Eppure la mobilitazione è stata tantissima, o almeno così è parso a tutti coloro che all'interno delle proprie bolle social hanno visto crescere la condivisione di contenuti e messaggi a supporto della battaglia per la cittadinanza. "Questa è stata anche una grande realizzazione di come i social media aiutano a fare campagne, a raggiungere persone che però già esprimono una preferenza, per cui l'algoritmo continua a farti arrivare quel tipo di contenuti", commenta Irene. "Quindi sicuramente per noi che eravamo nella campagna da un punto di vista social sembrava ci fosse speranza, perché vedi tutti ricondividere la storia, incitare a votare, mettersi in gioco. Però effettivamente ti rendi conto anche che se sei una persona per niente informata sulla campagna referendaria e non esprimi nessuna preferenza rispetto a ciò, il tuo algoritmo ti tiene in una bolla per cui questa informazione non non arriverà".

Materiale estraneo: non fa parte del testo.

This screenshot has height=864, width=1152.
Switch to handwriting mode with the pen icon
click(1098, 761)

Aspetti che impongono una riflessione non solo sul funzionamento in sé delle logiche che governano le piattaforme, ma anche sulle modalità di organizzazione di una campagna che possa produrre dei risultati concreti. Altrimenti, per dirla in parole semplici, il rischio è di continuare a parlare tra di noi, anziché a quelle fette di elettorato ancora da convincere. "I social media sembrano essere una porta che ce ne apre altre mille, ma in realtà si creano delle piccole stanze guidate dagli algoritmi, tante piccole bolle per cui mi chiedo anche quali siano le strategie che potremmo usare in futuro per una campagna referendaria digitale anche più mirata, più efficiente nel raggiungere algoritmi che non sono assolutamente favorevoli a questo tipo di contenuti".

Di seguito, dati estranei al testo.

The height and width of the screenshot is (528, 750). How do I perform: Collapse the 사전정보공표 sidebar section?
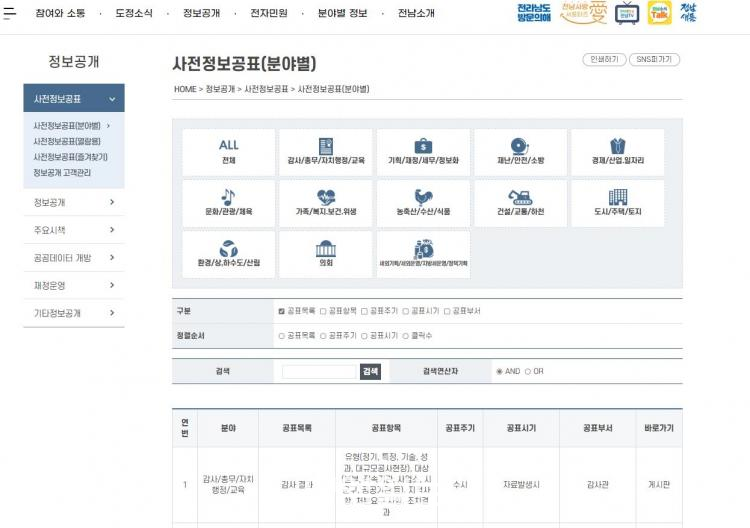pos(112,99)
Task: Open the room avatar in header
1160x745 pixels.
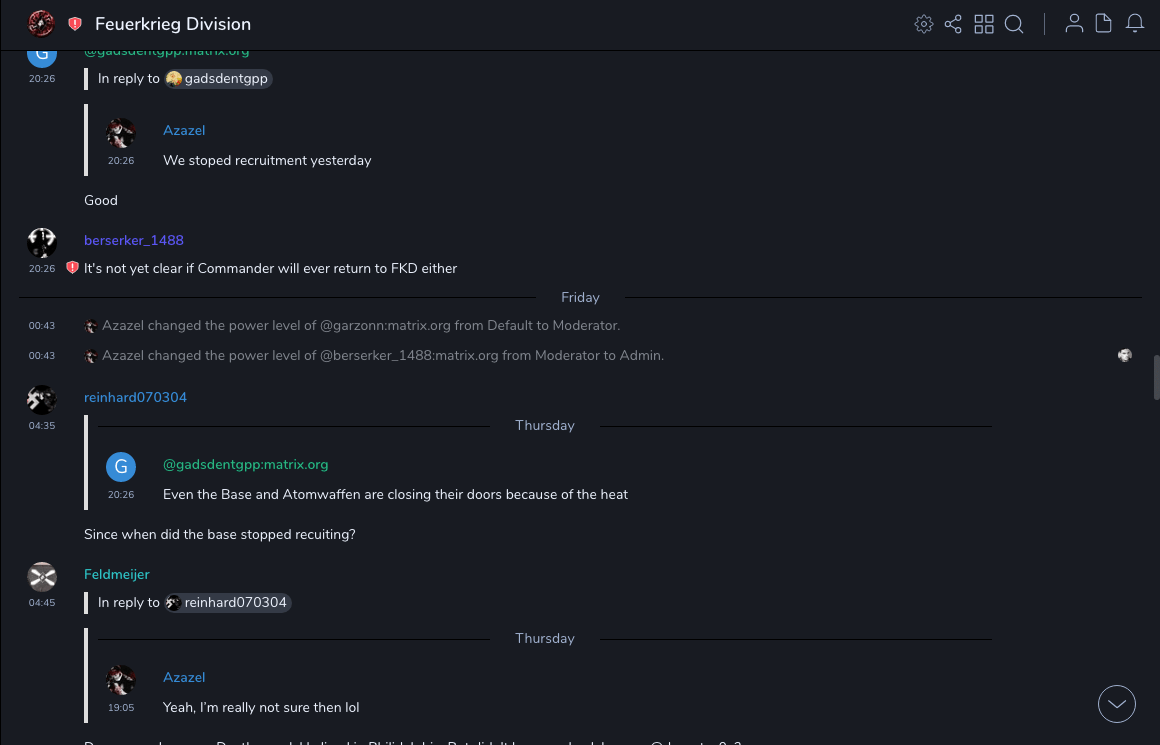Action: click(41, 23)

Ma c'è anche un altro aspetto che vale la pena considerare. Il quesito sulla cittadinanza ha mobilitato molto di più la quota di elettori contrari a recarsi alle urne e votare ‘no' rispetto a quelli sul lavoro. In un tipo di consultazione, ovvero il referendum abrogativo, in cui astenersi è sufficiente per decretarne il fallimento. La possibilità di concedere agli stranieri meno anni di soggiorno legale e continuativo in Italia per poter fare domanda di cittadinanza, invece ha spinto i contrari ad attivarsi al punto da disattendere gli inviti a disertare i seggi. E allora anche qui forse, occorre fare un passo in più e riflettere su come il discorso sulla cittadinanza in Italia venga ancora inevitabilmente legato, se non addirittura fatto equivalere, a narrazioni distorte che mischiano concetti quali immigrazione illegale e criminalità che alimentano un inutile clima di allarme e paura. "Gli attivisti e le attiviste del Comitato Referendum Cittadinanza hanno lottato con coraggio, cuore e dignità, contro ogni ostacolo: silenzi, disinformazione, attacchi. E lo abbiamo fatto insieme", commenta Nathali. "Non ci aspettavamo una partecipazione così bassa, intorno al 30% degli aventi diritto al voto, ma sappiamo che cambiare davvero richiede tempo, visione e una forza collettiva come quella che abbiamo costruito. Una rete viva, determinata, che non si spegne. Adesso respiriamo. Prendiamoci cura di noi e delle relazioni nate in questo cammino. E poi torniamo, perché noi ci siamo e non molliamo mai", conclude.